NOSSOS CORPOS MOVEDIÇOS

Uma mulher com um peixe dentro de um vidro de olho transparente.
Um olho transparente.
Uma mulher sem graça com um peixe dentro de um espaço minúsculo.
Um peixe em um espaço minúsculo, sem chance de respirar ou nadar ou escapar.
Uma imagem sem graça de uma pessoa sem graça – quem pinta a unha de verde musgo? – com um olho enorme por trás de um vidro com um peixe aprisionado.

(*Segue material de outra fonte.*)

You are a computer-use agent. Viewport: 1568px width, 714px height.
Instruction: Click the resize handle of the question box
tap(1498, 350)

Insosso. Vazio. Meus olhos estão perdidos para outras partes, para minha mesa, para as canetas espalhadas, para o caderno pontilhado aberto, esquecido. A mesa desse outro verde muito mais verde que a unha da mulher sem graça. Tangerinas que amadurecem em um instante e no outro já estão podres. O mamão que escurece e mingua, fruta em decomposição. Talvez uma pintura renascentista de uma fruteira me dissesse mais do que a mulher com o peixe dentro de um vidro transparente. Ela me diz: prisão. Ela me diz: desrespeito. Ela me diz: talvez seja uma boa ideia manter um peixe dentro de um recipiente minúsculo para bater uma fotografia. Talvez alguém tenha dito: artístico.

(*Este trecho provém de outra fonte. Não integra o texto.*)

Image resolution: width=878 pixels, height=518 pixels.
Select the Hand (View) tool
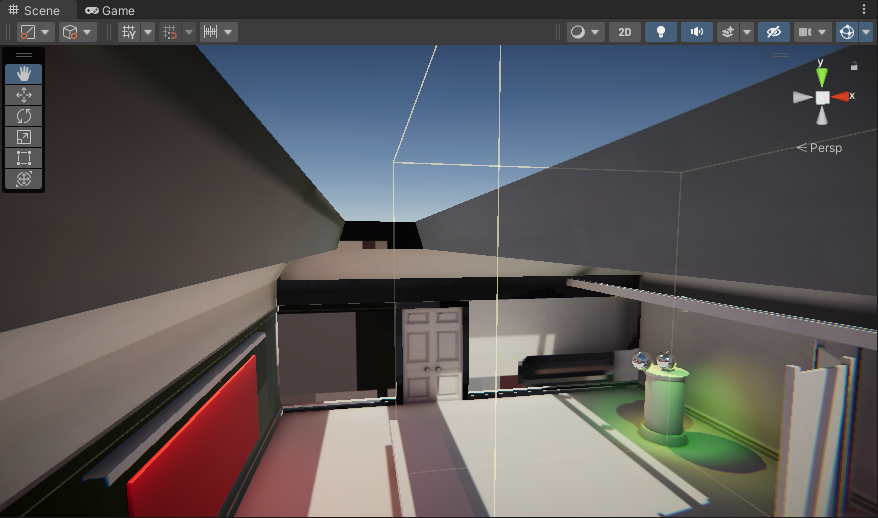point(24,74)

Tudo bem, chega, interrompe. Você é uma pessoa muito, muito desagradável.
Mas eu continuo:
O café eu vejo primeiro pelas narinas. É o cheiro e o gosto imediato, a língua sedenta. Alô, alô, prepara um café para mim. Esqueço as frutas e o desgosto da mulher com um peixe minúsculo para sentir o aroma do café – imagético. Grãos que se espalham nas mãos, no corpo, que tento sentir pelos poros, pelos dentes, pelo sobrolho.
Abro os olhos.
Translúcido, seu corpo por trás da névoa. Opaco, seu corpo sobre o lençol úmido. Nossos corpos movediços. Um desejo inteiro de afundar.
A casa está anundada, você diz.
Inundar, corrijo.
Sim, a casa inundada.
Besouros tortuosos, suas costas se abrem feito um grande dragão vermelho.
Me desculpe, murmuro. Me desculpe por dizer que a imagem era insensível.
Não, você está certa. Era uma imagem tenebrosa.
Suas asas de dragão se fecham sobre o tórax, contrai o peito.
Está com frio?
Vou me levantar, você diz.
Quero esticar o braço, mas meu corpo ainda é pólvora. Meu corpo ainda é cera. Afundar as mãos em adubo fundo. Mas eu não posso me levantar. Tenho apenas os delírios oníricos.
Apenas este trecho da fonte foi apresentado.